■ **Problem statement**
Copy every record below exactly as written, but leave out the pictures.

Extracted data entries
--- START ---
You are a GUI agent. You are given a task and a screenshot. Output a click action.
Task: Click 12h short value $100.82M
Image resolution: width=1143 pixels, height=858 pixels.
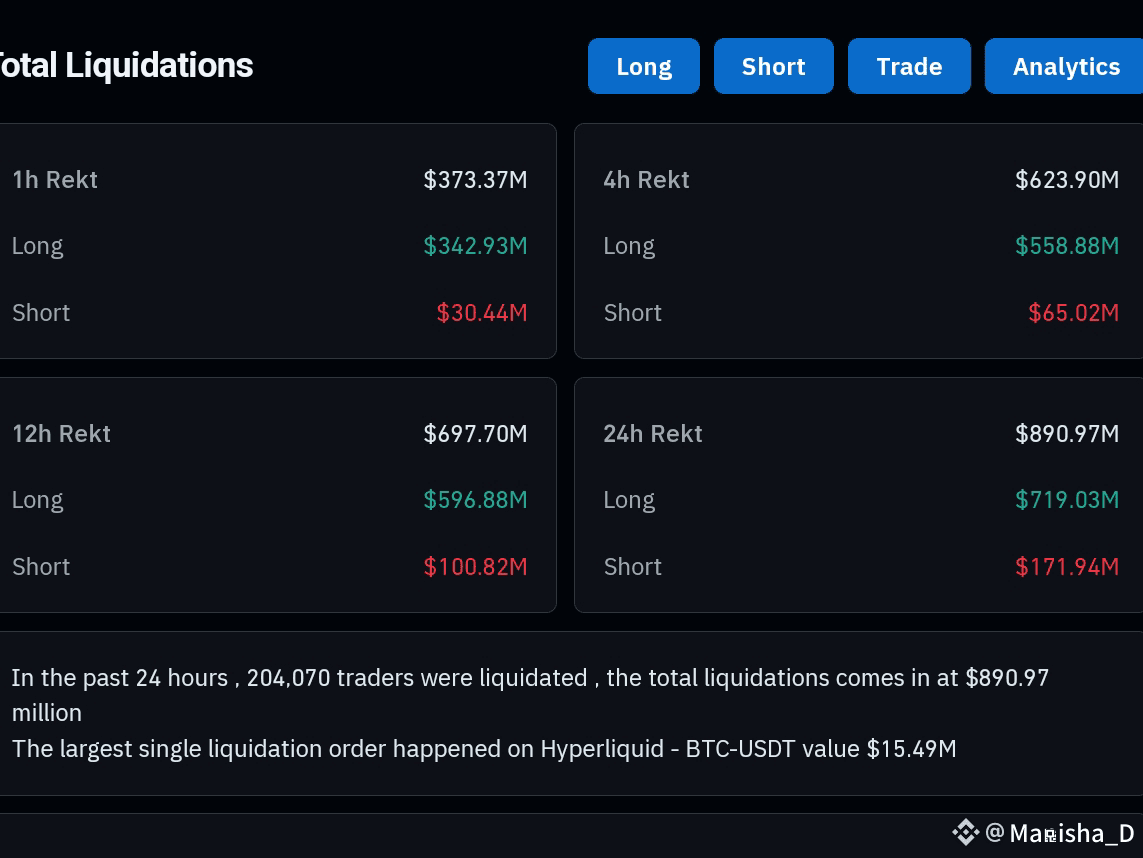click(475, 566)
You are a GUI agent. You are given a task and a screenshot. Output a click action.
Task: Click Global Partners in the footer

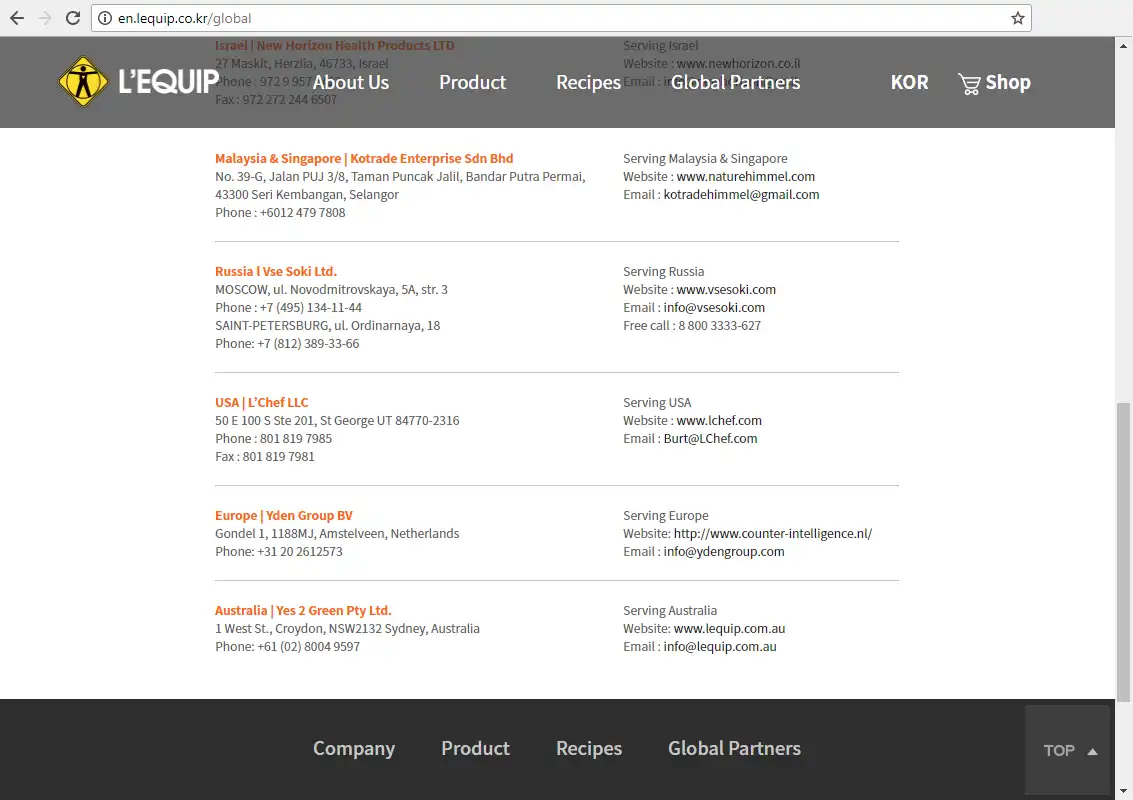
--- END ---
■ **Exercise solution**
You are a GUI agent. You are given a task and a screenshot. Output a click action.
Task: Click 12h short value $100.82M
Image resolution: width=1143 pixels, height=858 pixels.
click(475, 566)
You are a GUI agent. You are given a task and a screenshot. Output a click action.
Task: Click Global Partners in the footer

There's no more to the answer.